**EXCERPT TO READ**
______________________________

The Column Cándido González, under the command of Jaime Vega, entered the territory of the former province of Camagüey on the morning of September 22th. When leaving Sierra Maestra it was composed of 65 men, but when it arrived in Camaguey it exceeded the 200 soldiers.

A short time before, the columns of Ernesto Guevara and Camilo Cienfuegos had passed through Camagüey, which had fueled the revolutionary effervescence in the territory but also the number of troops of the tyranny in the southern region of the province.

In the middle of this situation, it was difficult to move so many men through an area as flat as Camaguey, so it was important to pass unnoticed. In the same way, Fidel from the Sierra Maestra, had prohibited the transportation of troops in trucks, an order that was disobeyed by Jaime Vega and paid for in blood.

The ambush

At dawn on the 27th, the Column # 11 moved in four trucks packed with soldiers, and Jaime Vega and other officers lead the route in a smaller car. When crossing the railroad line in Pino III, the vehicle leading the caravan turns on its lights to show the way and automatically a rain of shrapnel fell on the trucks.

The rebel troops managed to regroup, order a withdrawal, and retrieved some wounded. Others got caught under the enemy fire and stand up to support the retreat. At dawn, 19 soldiers from the column lay dead on the ground, three prisoners were captured and 11 wounded were taken to Macareño Hospital.

In the hamlet of Pino III, the three prisoners were executed after being sent to run towards the cane field as warning to the residents of the area.

The massacre of La Caobita

The 11 wounded were treated at Macareño Hospital by the doctors Bienvenido García Rivero and Pedro Forno. In the evening of the 27th itself, Commander Domingo Piñero arrived at the hospital and despite the refusal of the medical personnel of the facility, he took the rebels out on the pretext of transferring them to Santa Cruz hospital to receive a better treatment.

Just eight kilometers from the hospital, in a place known as La Caobita, wounded prisoners were killed. Batista’s soldiers simulated an ambush and began firing on the truck bed in which they were transporting the rebels; two grenades were even thrown killing the survivors.

Although the action was marked by the betrayal of Rolando Cantero (guide of the rebels in the area), Jaime Vega’s negligence in moving the column in trucks was decisive for these events to fail in such a fateful way.

Fidel, upon learning of what had happened, in an address by Radio Rebelde said: “… Perhaps among those rebels that were killed are some of the comrades who during the Battle of El Jigüe transferred enemies from the line of fire to the sites where they received first aid at night, climbing almost inaccessible cliffs … the lack of reciprocity could not be more disgusting and cowardly …

What happened in Camagüey is doubly outrageous and absurd, first because the hundreds of soldiers who were returned to the Red Cross by the rebels safe and sound are still present in the memory of the citizens, and secondly…. because they were losing the war …. what’s the point in … murdering rebels … charging at the armed forces, already discredited, a bloodstain that history will often remember as an infinite shame for any soldier who today wears the infamous and disgraceful uniform of the one that can never be called the Republic Army.”

______________________________

**Stored data entries**
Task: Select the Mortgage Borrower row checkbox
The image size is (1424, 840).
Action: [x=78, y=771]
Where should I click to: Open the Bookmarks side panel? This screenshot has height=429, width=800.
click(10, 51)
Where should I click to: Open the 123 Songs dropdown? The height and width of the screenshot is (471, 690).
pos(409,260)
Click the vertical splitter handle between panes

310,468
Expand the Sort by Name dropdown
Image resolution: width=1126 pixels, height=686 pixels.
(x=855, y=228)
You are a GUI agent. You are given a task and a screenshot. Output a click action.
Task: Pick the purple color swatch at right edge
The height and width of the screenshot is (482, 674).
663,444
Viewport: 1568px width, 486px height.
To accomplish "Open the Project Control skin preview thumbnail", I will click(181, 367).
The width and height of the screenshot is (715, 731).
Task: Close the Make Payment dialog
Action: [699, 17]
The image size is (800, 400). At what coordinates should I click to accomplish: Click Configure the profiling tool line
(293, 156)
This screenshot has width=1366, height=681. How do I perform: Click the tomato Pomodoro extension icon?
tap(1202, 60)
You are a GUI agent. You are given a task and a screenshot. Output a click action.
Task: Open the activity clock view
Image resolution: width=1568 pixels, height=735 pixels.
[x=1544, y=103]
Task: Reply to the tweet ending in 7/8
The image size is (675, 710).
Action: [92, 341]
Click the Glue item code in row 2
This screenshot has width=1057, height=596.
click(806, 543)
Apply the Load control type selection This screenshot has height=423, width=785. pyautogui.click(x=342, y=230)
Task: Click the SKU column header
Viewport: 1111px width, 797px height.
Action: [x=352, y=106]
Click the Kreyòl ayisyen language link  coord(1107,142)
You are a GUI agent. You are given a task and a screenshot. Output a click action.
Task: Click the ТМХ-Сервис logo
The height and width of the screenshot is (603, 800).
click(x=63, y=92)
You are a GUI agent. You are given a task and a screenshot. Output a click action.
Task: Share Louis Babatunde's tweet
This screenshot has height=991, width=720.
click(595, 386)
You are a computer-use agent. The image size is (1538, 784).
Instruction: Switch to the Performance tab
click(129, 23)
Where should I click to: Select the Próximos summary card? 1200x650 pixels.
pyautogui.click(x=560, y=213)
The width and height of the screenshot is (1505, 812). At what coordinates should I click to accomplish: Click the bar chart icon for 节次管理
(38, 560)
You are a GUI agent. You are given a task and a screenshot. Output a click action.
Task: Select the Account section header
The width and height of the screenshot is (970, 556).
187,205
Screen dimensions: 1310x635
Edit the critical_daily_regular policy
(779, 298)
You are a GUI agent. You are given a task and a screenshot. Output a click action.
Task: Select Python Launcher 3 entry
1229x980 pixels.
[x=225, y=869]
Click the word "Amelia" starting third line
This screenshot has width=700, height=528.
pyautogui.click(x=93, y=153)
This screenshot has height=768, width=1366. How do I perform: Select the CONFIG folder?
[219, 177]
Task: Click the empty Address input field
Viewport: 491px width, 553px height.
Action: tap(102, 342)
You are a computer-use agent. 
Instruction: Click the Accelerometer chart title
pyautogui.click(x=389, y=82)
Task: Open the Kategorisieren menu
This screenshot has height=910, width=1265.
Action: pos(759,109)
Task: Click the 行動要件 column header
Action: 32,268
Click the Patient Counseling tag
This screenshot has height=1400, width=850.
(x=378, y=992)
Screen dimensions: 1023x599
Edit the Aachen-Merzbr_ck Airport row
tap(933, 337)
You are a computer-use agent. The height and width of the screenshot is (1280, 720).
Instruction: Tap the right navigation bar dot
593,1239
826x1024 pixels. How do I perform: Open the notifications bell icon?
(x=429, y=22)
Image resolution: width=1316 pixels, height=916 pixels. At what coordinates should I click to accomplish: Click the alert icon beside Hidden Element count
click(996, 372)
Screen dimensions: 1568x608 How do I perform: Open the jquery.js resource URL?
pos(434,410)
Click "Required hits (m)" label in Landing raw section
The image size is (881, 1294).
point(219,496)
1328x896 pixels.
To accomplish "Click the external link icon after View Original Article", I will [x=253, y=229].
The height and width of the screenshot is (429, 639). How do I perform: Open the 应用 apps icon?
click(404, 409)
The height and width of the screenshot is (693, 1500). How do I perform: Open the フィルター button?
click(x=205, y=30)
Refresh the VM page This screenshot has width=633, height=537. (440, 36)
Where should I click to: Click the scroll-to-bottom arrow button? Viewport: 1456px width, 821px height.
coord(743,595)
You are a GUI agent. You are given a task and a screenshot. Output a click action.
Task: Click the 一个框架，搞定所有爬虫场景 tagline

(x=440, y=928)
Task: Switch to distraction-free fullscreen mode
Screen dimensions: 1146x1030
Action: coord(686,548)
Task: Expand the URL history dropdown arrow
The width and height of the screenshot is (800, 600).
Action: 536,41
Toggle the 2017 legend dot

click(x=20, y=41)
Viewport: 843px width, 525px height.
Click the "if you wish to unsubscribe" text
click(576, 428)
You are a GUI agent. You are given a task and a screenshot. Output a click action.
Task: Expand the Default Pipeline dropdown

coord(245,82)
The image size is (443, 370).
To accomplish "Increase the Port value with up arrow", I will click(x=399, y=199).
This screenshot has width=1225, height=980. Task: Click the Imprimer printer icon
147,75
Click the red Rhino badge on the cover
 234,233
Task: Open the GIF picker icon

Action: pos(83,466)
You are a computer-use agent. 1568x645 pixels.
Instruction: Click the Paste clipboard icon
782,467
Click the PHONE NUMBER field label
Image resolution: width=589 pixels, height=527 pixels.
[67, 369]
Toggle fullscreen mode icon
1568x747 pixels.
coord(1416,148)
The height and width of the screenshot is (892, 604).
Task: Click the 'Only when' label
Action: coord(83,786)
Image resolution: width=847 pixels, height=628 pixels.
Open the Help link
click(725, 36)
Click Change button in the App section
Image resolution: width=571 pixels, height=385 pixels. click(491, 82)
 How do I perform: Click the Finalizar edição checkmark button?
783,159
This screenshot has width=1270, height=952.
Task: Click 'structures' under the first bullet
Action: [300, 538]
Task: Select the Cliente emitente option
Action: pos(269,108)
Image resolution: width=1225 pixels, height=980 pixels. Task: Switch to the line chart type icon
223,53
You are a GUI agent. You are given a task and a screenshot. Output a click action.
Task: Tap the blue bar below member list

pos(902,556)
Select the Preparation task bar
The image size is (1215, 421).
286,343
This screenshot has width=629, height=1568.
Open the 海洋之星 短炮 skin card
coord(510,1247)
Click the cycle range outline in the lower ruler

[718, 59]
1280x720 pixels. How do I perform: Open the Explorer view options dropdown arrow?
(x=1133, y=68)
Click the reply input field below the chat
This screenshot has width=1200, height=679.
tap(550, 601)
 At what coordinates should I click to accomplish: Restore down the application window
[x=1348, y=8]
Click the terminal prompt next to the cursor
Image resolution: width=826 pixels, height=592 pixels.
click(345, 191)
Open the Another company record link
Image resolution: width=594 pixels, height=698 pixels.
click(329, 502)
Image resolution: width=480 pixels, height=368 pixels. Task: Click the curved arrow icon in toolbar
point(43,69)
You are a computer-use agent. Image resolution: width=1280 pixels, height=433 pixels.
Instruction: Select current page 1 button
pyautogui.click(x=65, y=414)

______________________________

In the text on the Column Cándido González, why was it important for the column to pass unnoticed through Camagüey?

The earlier passage of the Guevara and Cienfuegos columns had increased the number of the tyranny's troops in the southern region of the province. In that situation, it was difficult to move so many men through an area as flat as Camagüey.